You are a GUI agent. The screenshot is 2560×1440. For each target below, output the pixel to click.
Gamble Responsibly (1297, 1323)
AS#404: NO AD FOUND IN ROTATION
────
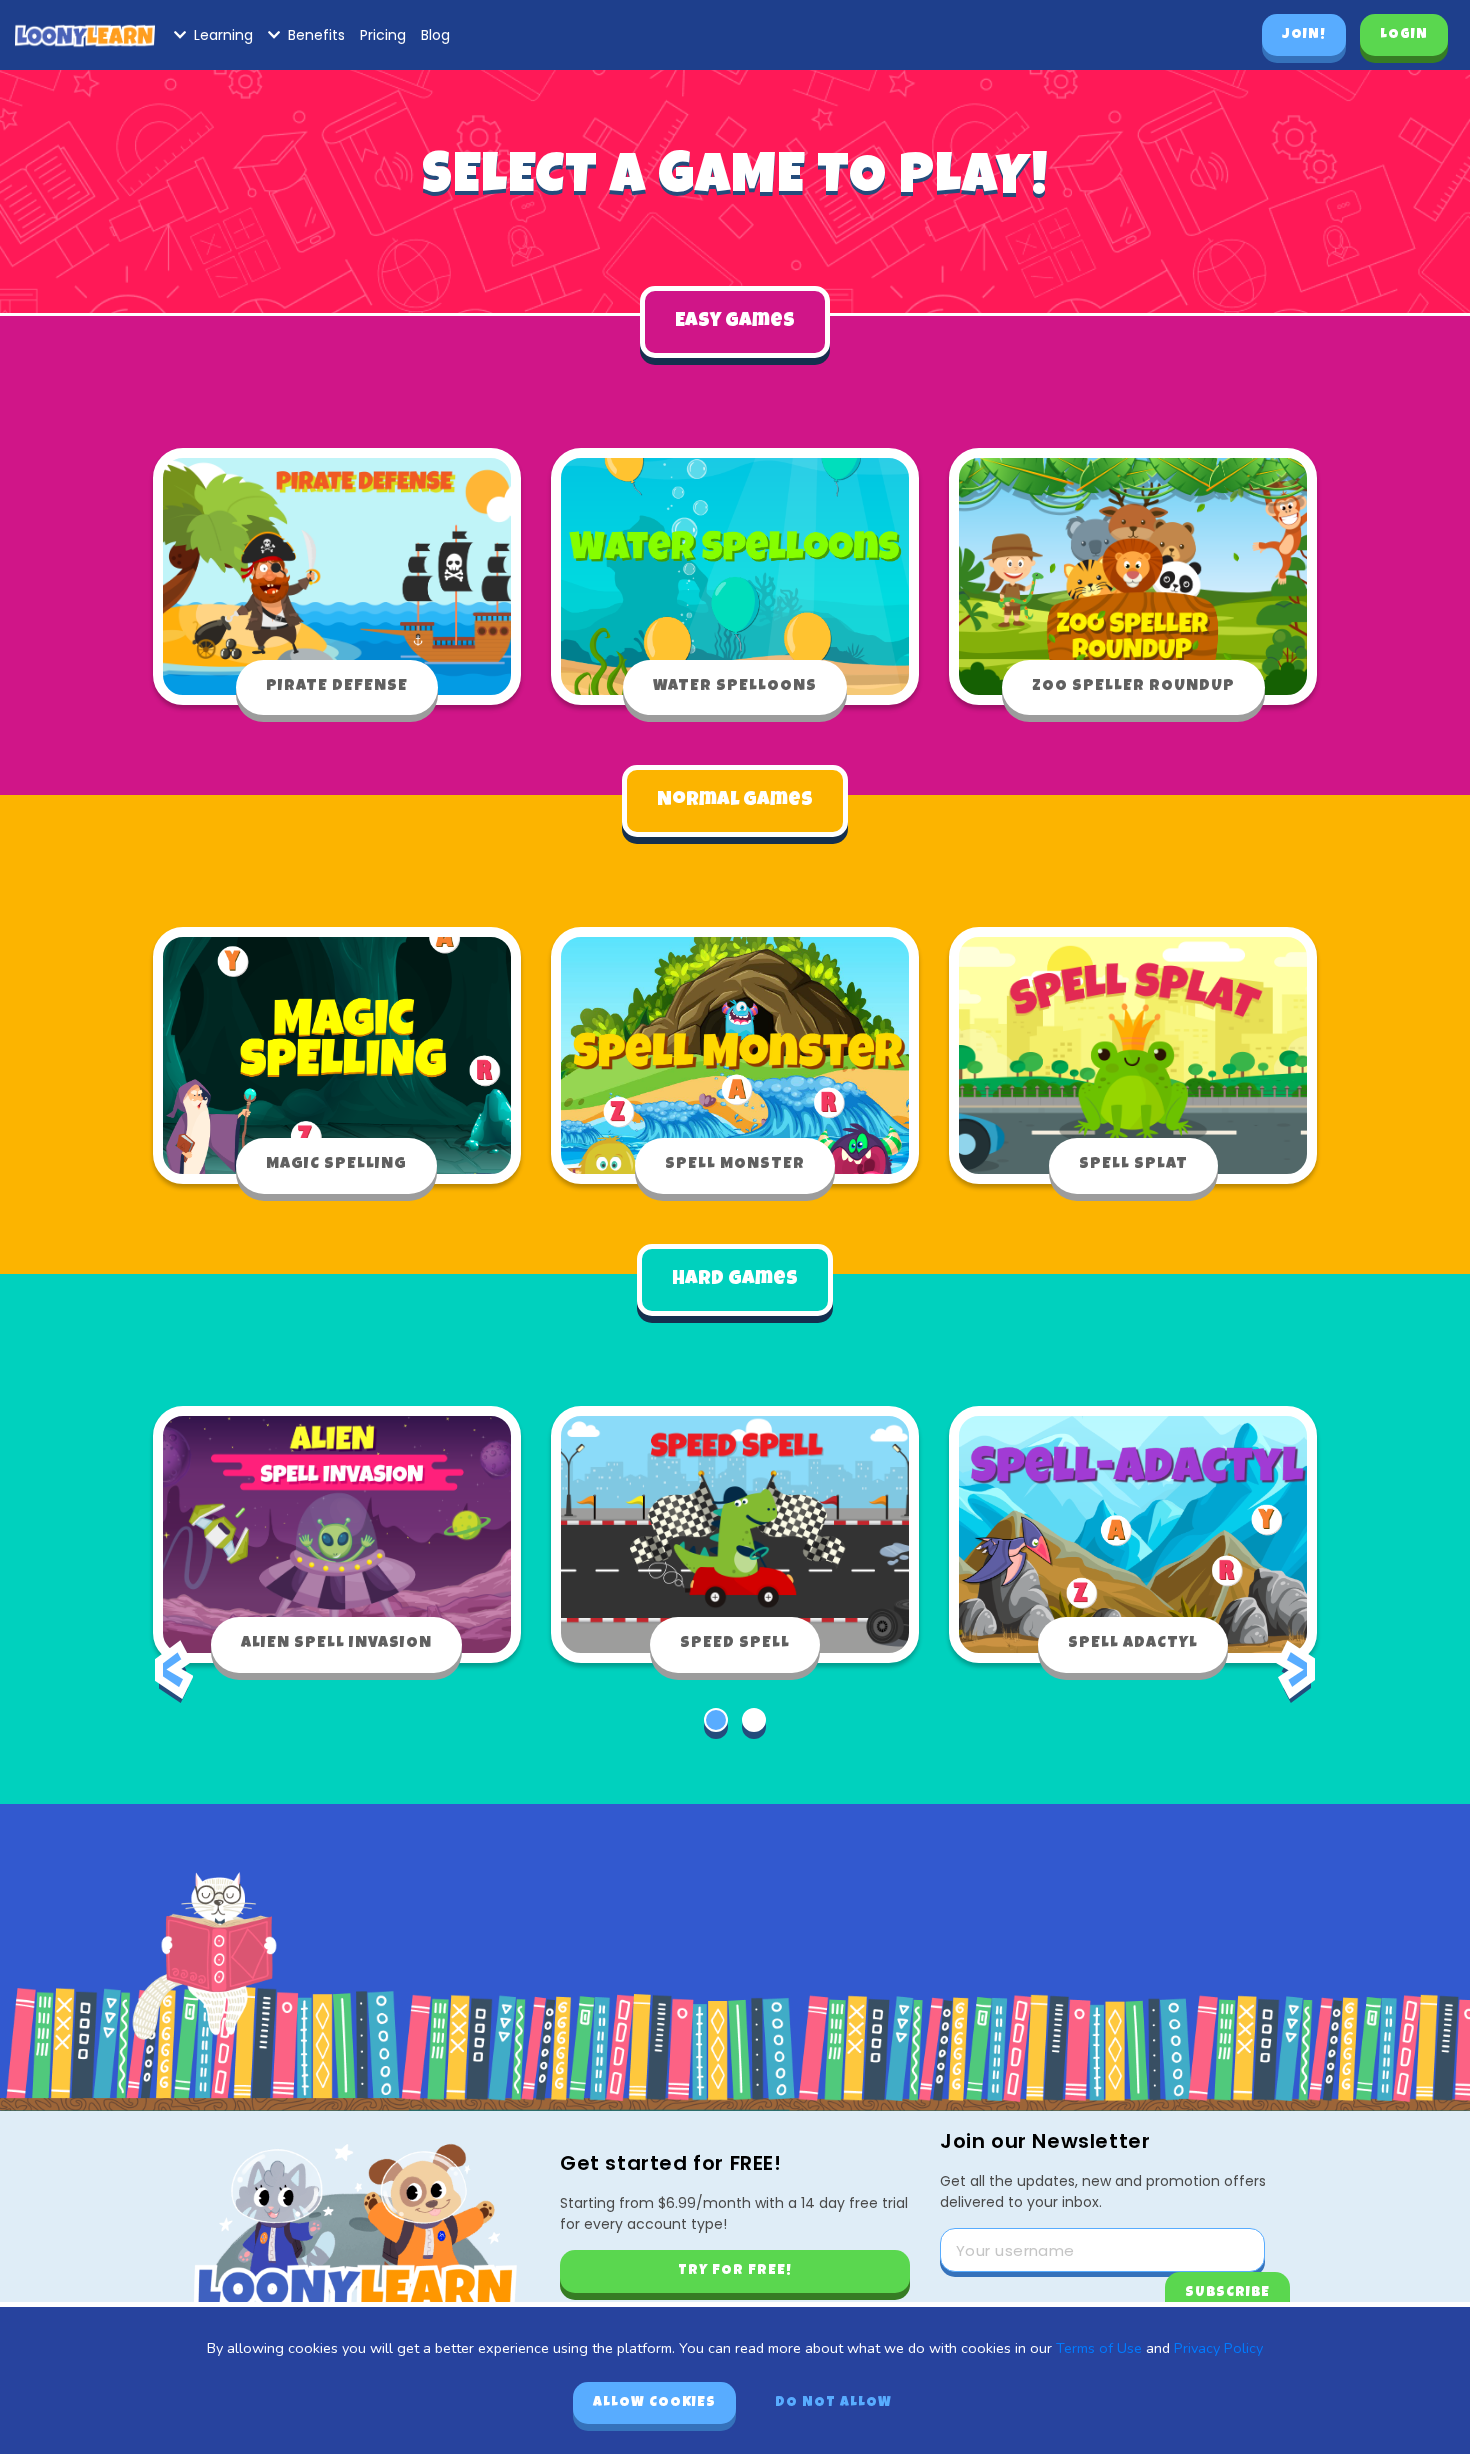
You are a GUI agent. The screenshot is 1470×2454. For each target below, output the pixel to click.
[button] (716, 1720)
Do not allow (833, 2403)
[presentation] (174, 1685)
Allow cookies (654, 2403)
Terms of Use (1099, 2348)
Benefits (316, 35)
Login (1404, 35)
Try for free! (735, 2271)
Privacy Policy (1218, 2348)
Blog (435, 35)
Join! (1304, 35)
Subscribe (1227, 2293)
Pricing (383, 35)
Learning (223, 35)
────
> Assigned task: Check the entries above for the word "target" and copy every line where it turns up.

> Answer:
You are a GUI agent. The screenshot is 2560×1440. For each target below, output the pixel to click.
You are a GUI agent. The screenshot is 1470×2454. For each target below, output the pixel to click.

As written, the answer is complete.